ENTRETIEN SOPHIE LEBRUN
Thiéfaine libéré
©D.R.

C’est un Hubert-Félix Thiéfaine nouveau qui se présente avec “Suppléments de mensonge”, son seizième – et magnifique – album. Certes, ce disque porte bien la patte, poétique, dense, sombre et écorchée, de celui qui s’affirme avec le temps comme un monstre de la chanson française – depuis le titre “La fille du coupeur de joints” en 1977. Mais, plus que de coutume, le Jurassien laisse entrer le soleil, sinon une forme d’apaisement, sur cet opus. Magnifié par une belle palette de compositeurs (J.P. Nataf, Arman Méliès, Ludéal…) et un solide tandem d’arrangeurs-réalisateurs : Edith Fambuena et Jean-Louis Piérot, ex-Valentins, connus pour leur travail avec Daho, Bashung et Miossec. L’album sonne comme une “mise à nu”, acquiesce-t-il quand on évoque la pochette, où il apparaît torse nu, sans masque ni lunettes noires.

Thiéfaine revient de loin, le sombre morceau “Petit matin 4.10 heure d’été” est là pour en attester avec des mots tels “Je rêve tellement d’avoir été / que je vais finir par tomber”. On l’avait laissé, fin 2007, goguenard aux côtés de Paul Personne, avec qui il formait un sacré duo, le temps de l’album de blues “Amicalement vôtre”. Ledit opus a été suivi d’une tournée, à un moment où Thiéfaine aspirait, lui, à retourner à l’écriture de son prochain opus solo (devenu depuis lors un album “fantôme”). “Je sortais de dix tournées sans m’arrêter et j’avais l’intention de ne pas y retourner avant un bon moment.
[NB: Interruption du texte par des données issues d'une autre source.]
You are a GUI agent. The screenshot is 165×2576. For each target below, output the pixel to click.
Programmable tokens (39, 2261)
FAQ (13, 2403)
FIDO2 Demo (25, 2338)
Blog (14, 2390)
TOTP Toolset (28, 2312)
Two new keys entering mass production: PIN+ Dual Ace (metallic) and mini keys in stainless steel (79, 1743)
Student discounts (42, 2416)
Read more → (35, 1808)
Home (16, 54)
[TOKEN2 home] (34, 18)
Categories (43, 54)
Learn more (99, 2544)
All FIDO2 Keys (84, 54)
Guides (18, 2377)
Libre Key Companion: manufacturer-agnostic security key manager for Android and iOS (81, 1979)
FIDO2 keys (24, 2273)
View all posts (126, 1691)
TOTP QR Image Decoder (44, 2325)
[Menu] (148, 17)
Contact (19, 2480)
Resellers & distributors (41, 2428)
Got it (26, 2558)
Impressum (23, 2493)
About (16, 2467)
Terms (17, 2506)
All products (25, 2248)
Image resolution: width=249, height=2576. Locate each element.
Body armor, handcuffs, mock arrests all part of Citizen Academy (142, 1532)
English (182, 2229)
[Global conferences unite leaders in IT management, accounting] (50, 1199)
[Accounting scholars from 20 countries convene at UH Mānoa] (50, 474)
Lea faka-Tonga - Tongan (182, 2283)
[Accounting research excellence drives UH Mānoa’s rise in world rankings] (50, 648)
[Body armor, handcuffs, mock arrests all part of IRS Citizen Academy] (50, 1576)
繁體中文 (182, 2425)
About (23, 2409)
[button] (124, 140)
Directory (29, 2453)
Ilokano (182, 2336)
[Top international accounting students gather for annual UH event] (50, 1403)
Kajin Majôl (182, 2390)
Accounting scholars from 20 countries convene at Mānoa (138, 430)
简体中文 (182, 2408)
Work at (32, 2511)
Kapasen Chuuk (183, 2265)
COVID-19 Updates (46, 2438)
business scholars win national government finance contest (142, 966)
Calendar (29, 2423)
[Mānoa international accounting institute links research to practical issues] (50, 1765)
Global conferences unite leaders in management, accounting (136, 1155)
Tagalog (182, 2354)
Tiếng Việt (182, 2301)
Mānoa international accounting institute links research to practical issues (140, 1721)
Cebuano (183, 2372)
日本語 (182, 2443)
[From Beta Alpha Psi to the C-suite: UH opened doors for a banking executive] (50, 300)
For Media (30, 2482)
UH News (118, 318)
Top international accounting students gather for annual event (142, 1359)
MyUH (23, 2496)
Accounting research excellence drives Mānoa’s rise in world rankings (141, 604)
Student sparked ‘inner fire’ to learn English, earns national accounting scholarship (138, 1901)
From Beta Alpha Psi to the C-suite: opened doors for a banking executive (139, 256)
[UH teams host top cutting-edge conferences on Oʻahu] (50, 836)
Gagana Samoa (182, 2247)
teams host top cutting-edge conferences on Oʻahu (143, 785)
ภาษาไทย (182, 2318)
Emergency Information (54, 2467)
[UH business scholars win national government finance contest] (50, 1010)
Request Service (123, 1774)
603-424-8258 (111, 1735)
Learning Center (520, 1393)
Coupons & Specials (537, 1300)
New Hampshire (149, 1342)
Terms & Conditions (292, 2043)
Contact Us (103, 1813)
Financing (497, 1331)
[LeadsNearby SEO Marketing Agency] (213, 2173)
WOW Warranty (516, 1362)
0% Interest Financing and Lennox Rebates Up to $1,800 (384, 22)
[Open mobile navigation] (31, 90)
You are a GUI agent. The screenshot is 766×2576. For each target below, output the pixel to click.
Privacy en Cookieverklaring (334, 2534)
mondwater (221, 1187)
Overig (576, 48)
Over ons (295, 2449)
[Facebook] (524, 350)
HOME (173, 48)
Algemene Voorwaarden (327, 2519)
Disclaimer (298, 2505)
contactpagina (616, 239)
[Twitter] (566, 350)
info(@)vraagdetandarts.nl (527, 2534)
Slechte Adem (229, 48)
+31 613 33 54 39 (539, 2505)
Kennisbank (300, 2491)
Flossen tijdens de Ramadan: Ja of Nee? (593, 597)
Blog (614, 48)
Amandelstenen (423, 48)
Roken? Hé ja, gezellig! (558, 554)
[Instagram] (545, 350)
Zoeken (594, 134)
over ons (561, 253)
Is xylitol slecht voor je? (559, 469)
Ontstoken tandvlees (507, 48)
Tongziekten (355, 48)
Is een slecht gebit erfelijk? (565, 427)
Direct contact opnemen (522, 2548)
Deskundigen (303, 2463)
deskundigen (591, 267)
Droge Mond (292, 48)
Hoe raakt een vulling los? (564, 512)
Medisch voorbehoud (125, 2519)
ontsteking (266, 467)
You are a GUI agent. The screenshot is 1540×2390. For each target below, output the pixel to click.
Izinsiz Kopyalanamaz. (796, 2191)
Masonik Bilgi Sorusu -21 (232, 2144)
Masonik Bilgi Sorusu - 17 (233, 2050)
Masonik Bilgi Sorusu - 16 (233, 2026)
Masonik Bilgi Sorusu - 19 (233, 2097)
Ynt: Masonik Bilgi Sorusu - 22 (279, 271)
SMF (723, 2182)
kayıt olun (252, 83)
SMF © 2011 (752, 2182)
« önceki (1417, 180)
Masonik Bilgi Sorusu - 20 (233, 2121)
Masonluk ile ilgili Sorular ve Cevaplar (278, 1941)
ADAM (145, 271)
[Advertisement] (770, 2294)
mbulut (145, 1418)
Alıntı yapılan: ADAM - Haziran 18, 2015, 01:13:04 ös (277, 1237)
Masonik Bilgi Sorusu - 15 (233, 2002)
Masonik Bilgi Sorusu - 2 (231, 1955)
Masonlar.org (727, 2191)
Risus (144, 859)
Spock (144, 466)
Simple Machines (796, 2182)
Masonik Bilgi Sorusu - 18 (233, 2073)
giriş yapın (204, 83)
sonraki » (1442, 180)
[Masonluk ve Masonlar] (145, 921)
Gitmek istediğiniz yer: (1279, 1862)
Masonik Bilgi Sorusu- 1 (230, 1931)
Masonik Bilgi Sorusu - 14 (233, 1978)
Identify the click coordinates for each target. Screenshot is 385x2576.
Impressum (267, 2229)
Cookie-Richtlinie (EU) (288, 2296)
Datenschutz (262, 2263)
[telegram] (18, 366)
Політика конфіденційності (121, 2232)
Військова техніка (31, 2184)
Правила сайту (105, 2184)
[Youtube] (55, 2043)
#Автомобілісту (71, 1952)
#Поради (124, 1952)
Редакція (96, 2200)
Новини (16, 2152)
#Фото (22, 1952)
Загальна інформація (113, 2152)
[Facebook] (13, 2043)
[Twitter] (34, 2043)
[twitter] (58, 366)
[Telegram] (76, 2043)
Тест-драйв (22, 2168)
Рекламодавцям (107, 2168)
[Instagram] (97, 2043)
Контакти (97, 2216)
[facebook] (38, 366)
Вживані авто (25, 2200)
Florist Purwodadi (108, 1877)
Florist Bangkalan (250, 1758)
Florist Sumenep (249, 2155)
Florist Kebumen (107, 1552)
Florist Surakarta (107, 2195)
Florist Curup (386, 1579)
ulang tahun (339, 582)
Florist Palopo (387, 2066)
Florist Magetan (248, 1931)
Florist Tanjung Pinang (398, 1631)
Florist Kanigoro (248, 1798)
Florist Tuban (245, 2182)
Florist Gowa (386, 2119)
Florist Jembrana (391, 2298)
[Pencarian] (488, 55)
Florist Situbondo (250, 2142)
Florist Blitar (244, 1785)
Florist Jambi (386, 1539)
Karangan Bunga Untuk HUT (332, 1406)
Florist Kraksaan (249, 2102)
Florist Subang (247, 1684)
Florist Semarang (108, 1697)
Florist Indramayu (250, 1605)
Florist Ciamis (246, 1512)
Mais j’ai accepté et même produit cette tournée.” Qui fut celle de trop.

Vous vouliez faire une pause…

Quand on a fini, en novembre 2006, au Zénith à Paris, je voulais avoir du temps devant moi pour me reposer, me soigner, me remettre en état, j’avais une vieille fatigue qui commençait à charger. On m’avait dit qu’à 180 chambres d’hôtel par an, on devenait fou. J’en étais à 200 et quelques. Je sentais qu’il ne fallait pas y retourner. Ce qui m’est arrivé, fin août 2008, c’est un burn-out; après ça, c’est l’implosion, l’écrasement.

Vous en parlez à votre façon dans “Petit matin 4.10 heure d’été”, datée du 28 août 2008 et précédée de cette citation : “Vivre signifie seulement repousser son suicide de jour en jour” (Stig Dagerman). Dans les remerciements du disque, vous citez différents personnels soignants. Vous ne cachez pas ce qui vous est arrivé…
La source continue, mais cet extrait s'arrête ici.